The political blogosphere is a community, with common interests, objectives and characteristics. The Daily Kos blog epitomizes community, including a consciousness of progressive policies, comparisons to the competition (conservatives), and trust in those who engage as writers and contributors. Political blog communities are entirely similar to brand/virtual communities, using technology to further engage and activate its members.
The results of the study take this biased community-think a bit further. There’s a lack of overlap in the patterns of linking by liberal and conservative blogs – both sides link to those blogs that support their views. It would appear that these groups are only choosing to be exposed to information that agrees with already established viewpoints. While the study shows that conservative sites cross-cite more than liberal blogs, it still tends to be to sites that reinforce their point.
The study continues to support the themes of self-interest within the blog communities. For news, conservatives linked to republican stalwarts like the NY Post, Washington Times and the Wall Street Journal editorial page. Liberals linked regularly to the LA Times, New Republic, and Wall Street Journal’s news pages.

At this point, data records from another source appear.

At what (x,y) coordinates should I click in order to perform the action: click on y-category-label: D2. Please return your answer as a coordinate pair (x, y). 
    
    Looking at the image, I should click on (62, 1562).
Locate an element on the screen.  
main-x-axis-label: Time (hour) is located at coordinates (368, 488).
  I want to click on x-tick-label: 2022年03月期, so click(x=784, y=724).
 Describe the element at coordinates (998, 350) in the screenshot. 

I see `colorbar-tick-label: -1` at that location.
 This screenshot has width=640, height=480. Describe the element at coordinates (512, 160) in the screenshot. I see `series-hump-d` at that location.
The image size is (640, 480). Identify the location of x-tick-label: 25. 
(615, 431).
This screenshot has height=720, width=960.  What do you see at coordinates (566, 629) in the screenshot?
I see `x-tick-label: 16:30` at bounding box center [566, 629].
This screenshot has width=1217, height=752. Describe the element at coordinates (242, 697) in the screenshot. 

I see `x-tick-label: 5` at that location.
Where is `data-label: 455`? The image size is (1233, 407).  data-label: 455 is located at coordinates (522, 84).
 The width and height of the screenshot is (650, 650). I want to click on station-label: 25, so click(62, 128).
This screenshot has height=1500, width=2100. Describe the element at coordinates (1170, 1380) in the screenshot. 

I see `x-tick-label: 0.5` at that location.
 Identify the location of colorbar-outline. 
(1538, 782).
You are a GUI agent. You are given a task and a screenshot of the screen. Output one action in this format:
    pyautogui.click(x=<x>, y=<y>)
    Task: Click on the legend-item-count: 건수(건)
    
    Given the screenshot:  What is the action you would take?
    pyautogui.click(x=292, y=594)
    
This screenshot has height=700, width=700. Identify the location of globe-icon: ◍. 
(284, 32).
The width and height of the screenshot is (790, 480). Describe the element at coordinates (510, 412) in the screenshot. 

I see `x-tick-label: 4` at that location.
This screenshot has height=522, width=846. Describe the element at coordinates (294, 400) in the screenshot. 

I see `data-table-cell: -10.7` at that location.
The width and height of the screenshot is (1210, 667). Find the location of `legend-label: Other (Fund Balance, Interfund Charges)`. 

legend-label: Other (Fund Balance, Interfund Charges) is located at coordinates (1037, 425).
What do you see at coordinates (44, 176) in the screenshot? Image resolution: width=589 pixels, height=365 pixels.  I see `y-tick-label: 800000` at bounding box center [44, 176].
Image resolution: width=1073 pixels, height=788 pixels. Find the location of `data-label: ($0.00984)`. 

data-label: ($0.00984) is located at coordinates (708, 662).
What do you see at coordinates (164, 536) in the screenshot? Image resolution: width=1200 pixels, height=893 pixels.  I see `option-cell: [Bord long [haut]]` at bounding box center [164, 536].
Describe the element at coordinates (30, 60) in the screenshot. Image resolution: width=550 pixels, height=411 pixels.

So how did the blog communities affect the 2004 election? It appears the conservative blogs probably had the bigger impact. Howard Dean’s nascent bid was energized by the lefty blogs and their admiration of a campaign that transcended hierarchy and gave power to the people; word of mouth and fundraising via the internet made him the frontrunner before the eventual implosion. On the other side, were the two issues the righties hit upon which likely gave Bush the slight edge… the attacks on Kerry’s military service and the controversy surrounding Dan Rather’s report on GW Bush’s lack of thereof. Those two non-stories overshadowed the larger issues of the campaign.
UPDATE
Reflections on presentation…
It went really well. My main challenge was smoothly articulating similarities between the article about brand/virtual communities to my article about the political blogosphere. However, when I explained it, it seemed to make sense to those visiting my station. The conversations and questions were good. Overall, this was a worthwhile project.